Digital Legacy
1995 First Steps Into the World of Presentation Graphics
I started my career working with software that no longer exists: Aldus Persuasion, Astound Presentation, Macromedia Director. Tools built for presentation graphics and multimedia at a time when “digital” still had weight—when making images move, sequencing a story, or projecting content was a deliberate act rather than a default gesture. That early exposure shaped how I think about presentations, storytelling, and attention to this day.
Client
Epitome
Services
Presentation Design
Multimedia

Long before PowerPoint became ubiquitous, I grew up with another kind of slideshow: physical slides. My father, an avid amateur photographer, documented everything—holidays, weekends, small rituals—with thousands of images that had to be developed, sorted, stored, and finally projected.
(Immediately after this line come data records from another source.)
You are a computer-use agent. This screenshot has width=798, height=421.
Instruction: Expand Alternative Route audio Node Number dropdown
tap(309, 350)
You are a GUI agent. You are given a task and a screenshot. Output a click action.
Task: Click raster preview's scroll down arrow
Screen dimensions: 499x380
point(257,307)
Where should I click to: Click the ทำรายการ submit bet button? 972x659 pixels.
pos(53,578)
The ritual mattered. The effort mattered. Images were scarce, slow, and therefore meaningful. A slideshow was not content; it was an event.
Those family projections taught me something early on: visuals have power, but only when structured, paced, and curated. Sit through three hundred unedited slides after a heavy lunch and you quickly learn what happens when story, rhythm, and restraint are missing. The same rules apply in business. Boredom sets in when there is no clear narrative, no emotional connection, and too much information forced into a linear sequence.
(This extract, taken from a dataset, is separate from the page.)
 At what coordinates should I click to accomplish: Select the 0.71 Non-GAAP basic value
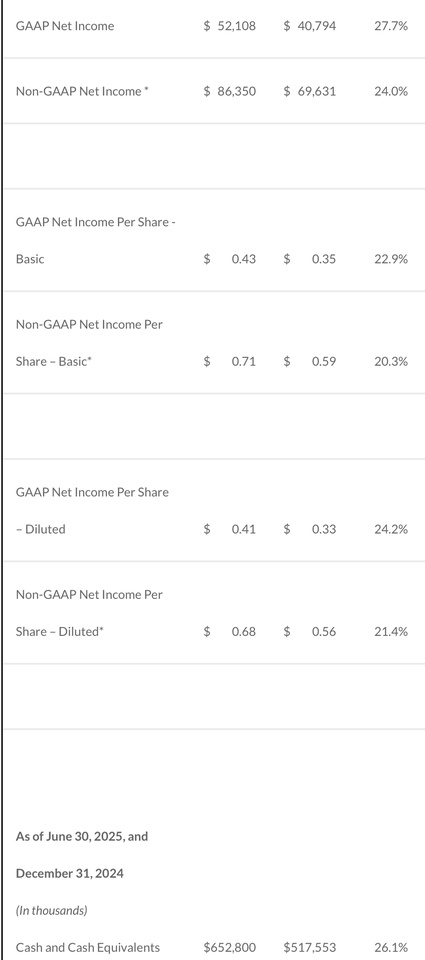click(x=244, y=361)
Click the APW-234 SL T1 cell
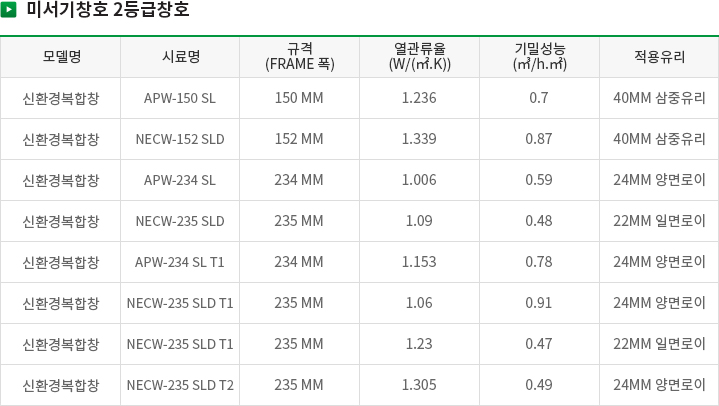719x406 pixels. point(180,262)
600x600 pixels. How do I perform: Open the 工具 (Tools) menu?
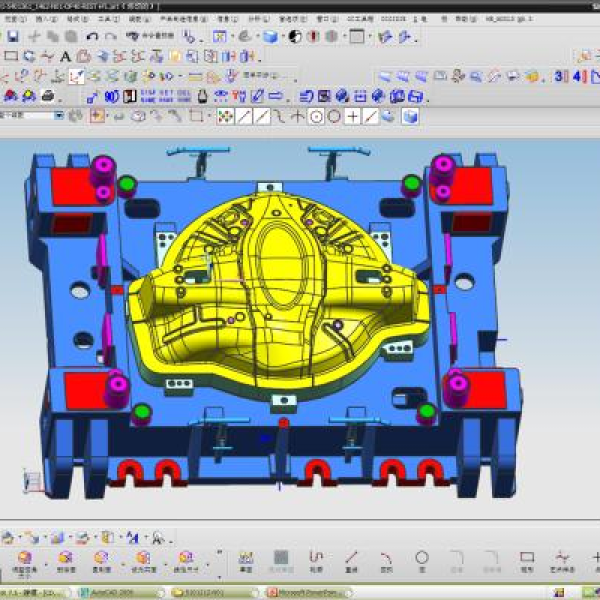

When I entered professional life, slides were still physical—printed onto film, developed in labs, loaded into trays. “Next” was a mechanical command. Even transitions required advanced projectors and careful planning. This physical lineage explains much of the language we still use today: slides, decks, transitions. PowerPoint didn’t invent the format; it digitised an existing one. Its success came not from conceptual innovation, but from accessibility—templates, clip art, and the rise of digital projectors made presentations effortless to produce, not necessarily better to experience.
Despite all technological progress, the fundamentals haven’t changed. Images remain stronger than words. A clear structure is essential to guide attention. Emotional engagement determines whether an audience stays present or mentally leaves the room. These principles mattered in darkened living rooms with slide projectors, and they still matter on LED walls, laptops, and streamed presentations.
What has changed is the potential. Today we have animation, film, sound, and interactivity at our disposal—often within the same tools we use for slides. Yet we still tend to box these possibilities into static sequences. The future of presentations lies not in more slides, but in richer, more fluid visual narratives—experiences designed rather than assembled.
My work has always followed this evolution: from physical to digital, from static to interactive, from format-driven to intention-led. Technologies come and go. Software disappears. But the core discipline—designing visual stories that respect attention and endure beyond tools—remains the constant thread running through my practice.